## start EXCERPTED RECORDS

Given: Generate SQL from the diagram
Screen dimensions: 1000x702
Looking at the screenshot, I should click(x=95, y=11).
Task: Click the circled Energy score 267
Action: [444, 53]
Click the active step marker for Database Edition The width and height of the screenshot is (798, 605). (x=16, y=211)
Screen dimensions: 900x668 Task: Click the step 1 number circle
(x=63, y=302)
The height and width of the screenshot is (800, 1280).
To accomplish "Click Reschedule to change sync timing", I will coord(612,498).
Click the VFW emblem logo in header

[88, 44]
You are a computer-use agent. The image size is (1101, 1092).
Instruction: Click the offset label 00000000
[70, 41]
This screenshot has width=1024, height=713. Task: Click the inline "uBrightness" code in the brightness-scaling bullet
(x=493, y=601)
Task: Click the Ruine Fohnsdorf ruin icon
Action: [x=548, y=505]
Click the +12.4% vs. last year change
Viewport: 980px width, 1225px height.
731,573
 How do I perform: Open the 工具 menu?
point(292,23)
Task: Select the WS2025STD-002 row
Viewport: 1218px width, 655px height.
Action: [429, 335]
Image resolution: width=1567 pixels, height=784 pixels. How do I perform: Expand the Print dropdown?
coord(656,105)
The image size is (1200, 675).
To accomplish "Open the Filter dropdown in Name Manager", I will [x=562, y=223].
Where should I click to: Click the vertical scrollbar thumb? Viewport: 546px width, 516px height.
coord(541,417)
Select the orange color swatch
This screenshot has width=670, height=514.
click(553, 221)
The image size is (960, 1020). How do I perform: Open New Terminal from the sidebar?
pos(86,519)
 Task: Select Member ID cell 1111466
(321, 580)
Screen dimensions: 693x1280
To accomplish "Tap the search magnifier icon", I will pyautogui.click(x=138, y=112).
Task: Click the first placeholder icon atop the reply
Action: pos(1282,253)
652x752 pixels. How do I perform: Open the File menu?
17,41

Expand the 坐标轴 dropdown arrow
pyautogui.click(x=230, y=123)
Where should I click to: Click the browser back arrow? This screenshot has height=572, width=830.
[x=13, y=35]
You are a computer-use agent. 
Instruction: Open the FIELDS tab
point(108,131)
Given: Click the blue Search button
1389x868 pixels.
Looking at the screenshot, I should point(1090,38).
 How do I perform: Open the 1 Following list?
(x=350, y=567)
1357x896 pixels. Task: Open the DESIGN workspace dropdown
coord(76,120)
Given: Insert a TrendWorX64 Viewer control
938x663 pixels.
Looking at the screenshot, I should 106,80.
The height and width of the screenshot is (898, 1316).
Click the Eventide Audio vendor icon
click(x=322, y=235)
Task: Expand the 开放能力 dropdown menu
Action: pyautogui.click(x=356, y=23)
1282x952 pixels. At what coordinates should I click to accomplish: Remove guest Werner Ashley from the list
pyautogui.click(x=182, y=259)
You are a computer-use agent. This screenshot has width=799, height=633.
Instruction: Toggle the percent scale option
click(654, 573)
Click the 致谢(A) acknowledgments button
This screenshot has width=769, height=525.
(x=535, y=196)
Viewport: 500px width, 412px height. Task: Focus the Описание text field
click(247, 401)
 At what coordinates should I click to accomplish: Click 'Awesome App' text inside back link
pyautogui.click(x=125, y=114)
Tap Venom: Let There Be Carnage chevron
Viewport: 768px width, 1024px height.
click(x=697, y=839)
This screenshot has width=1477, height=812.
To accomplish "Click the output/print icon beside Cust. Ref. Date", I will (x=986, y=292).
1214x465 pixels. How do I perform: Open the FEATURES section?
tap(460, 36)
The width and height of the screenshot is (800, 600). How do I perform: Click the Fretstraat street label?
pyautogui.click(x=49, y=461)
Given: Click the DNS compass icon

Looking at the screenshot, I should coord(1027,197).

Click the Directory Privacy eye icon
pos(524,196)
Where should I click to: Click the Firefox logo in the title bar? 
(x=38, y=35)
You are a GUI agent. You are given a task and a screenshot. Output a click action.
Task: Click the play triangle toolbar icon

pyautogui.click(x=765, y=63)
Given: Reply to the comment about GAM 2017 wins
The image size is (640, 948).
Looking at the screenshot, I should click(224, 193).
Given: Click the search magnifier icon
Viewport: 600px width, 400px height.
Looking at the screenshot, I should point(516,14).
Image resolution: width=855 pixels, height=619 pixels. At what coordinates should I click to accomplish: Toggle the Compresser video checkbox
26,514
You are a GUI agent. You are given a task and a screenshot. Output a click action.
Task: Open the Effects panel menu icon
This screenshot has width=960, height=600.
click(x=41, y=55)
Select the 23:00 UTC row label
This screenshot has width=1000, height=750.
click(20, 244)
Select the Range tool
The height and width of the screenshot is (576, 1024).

## end EXCERPTED RECORDS

- [EXERCISE OBJECTIVE]
Copy every line of the records above word for word.

- [REPLY]
Given: Generate SQL from the diagram
Screen dimensions: 1000x702
Looking at the screenshot, I should click(x=95, y=11).
Task: Click the circled Energy score 267
Action: [444, 53]
Click the active step marker for Database Edition The width and height of the screenshot is (798, 605). (x=16, y=211)
Screen dimensions: 900x668 Task: Click the step 1 number circle
(x=63, y=302)
The height and width of the screenshot is (800, 1280).
To accomplish "Click Reschedule to change sync timing", I will coord(612,498).
Click the VFW emblem logo in header

[88, 44]
You are a computer-use agent. The image size is (1101, 1092).
Instruction: Click the offset label 00000000
[70, 41]
This screenshot has width=1024, height=713. Task: Click the inline "uBrightness" code in the brightness-scaling bullet
(x=493, y=601)
Task: Click the Ruine Fohnsdorf ruin icon
Action: [x=548, y=505]
Click the +12.4% vs. last year change
Viewport: 980px width, 1225px height.
731,573
 How do I perform: Open the 工具 menu?
point(292,23)
Task: Select the WS2025STD-002 row
Viewport: 1218px width, 655px height.
Action: [429, 335]
Image resolution: width=1567 pixels, height=784 pixels. How do I perform: Expand the Print dropdown?
coord(656,105)
The image size is (1200, 675).
To accomplish "Open the Filter dropdown in Name Manager", I will [x=562, y=223].
Where should I click to: Click the vertical scrollbar thumb? Viewport: 546px width, 516px height.
coord(541,417)
Select the orange color swatch
This screenshot has width=670, height=514.
click(553, 221)
The image size is (960, 1020). How do I perform: Open New Terminal from the sidebar?
pos(86,519)
 Task: Select Member ID cell 1111466
(321, 580)
Screen dimensions: 693x1280
To accomplish "Tap the search magnifier icon", I will pyautogui.click(x=138, y=112).
Task: Click the first placeholder icon atop the reply
Action: pos(1282,253)
652x752 pixels. How do I perform: Open the File menu?
17,41

Expand the 坐标轴 dropdown arrow
pyautogui.click(x=230, y=123)
Where should I click to: Click the browser back arrow? This screenshot has height=572, width=830.
[x=13, y=35]
You are a computer-use agent. 
Instruction: Open the FIELDS tab
point(108,131)
Given: Click the blue Search button
1389x868 pixels.
Looking at the screenshot, I should point(1090,38).
 How do I perform: Open the 1 Following list?
(x=350, y=567)
1357x896 pixels. Task: Open the DESIGN workspace dropdown
coord(76,120)
Given: Insert a TrendWorX64 Viewer control
938x663 pixels.
Looking at the screenshot, I should 106,80.
The height and width of the screenshot is (898, 1316).
Click the Eventide Audio vendor icon
click(x=322, y=235)
Task: Expand the 开放能力 dropdown menu
Action: pyautogui.click(x=356, y=23)
1282x952 pixels. At what coordinates should I click to accomplish: Remove guest Werner Ashley from the list
pyautogui.click(x=182, y=259)
You are a computer-use agent. This screenshot has width=799, height=633.
Instruction: Toggle the percent scale option
click(654, 573)
Click the 致谢(A) acknowledgments button
This screenshot has width=769, height=525.
(x=535, y=196)
Viewport: 500px width, 412px height. Task: Focus the Описание text field
click(247, 401)
 At what coordinates should I click to accomplish: Click 'Awesome App' text inside back link
pyautogui.click(x=125, y=114)
Tap Venom: Let There Be Carnage chevron
Viewport: 768px width, 1024px height.
click(x=697, y=839)
This screenshot has width=1477, height=812.
To accomplish "Click the output/print icon beside Cust. Ref. Date", I will (x=986, y=292).
1214x465 pixels. How do I perform: Open the FEATURES section?
tap(460, 36)
The width and height of the screenshot is (800, 600). How do I perform: Click the Fretstraat street label?
pyautogui.click(x=49, y=461)
Given: Click the DNS compass icon

Looking at the screenshot, I should coord(1027,197).

Click the Directory Privacy eye icon
pos(524,196)
Where should I click to: Click the Firefox logo in the title bar? 
(x=38, y=35)
You are a GUI agent. You are given a task and a screenshot. Output a click action.
Task: Click the play triangle toolbar icon

pyautogui.click(x=765, y=63)
Given: Reply to the comment about GAM 2017 wins
The image size is (640, 948).
Looking at the screenshot, I should click(224, 193).
Given: Click the search magnifier icon
Viewport: 600px width, 400px height.
Looking at the screenshot, I should point(516,14).
Image resolution: width=855 pixels, height=619 pixels. At what coordinates should I click to accomplish: Toggle the Compresser video checkbox
26,514
You are a GUI agent. You are given a task and a screenshot. Output a click action.
Task: Open the Effects panel menu icon
This screenshot has width=960, height=600.
click(x=41, y=55)
Select the 23:00 UTC row label
This screenshot has width=1000, height=750.
click(20, 244)
Select the Range tool
The height and width of the screenshot is (576, 1024).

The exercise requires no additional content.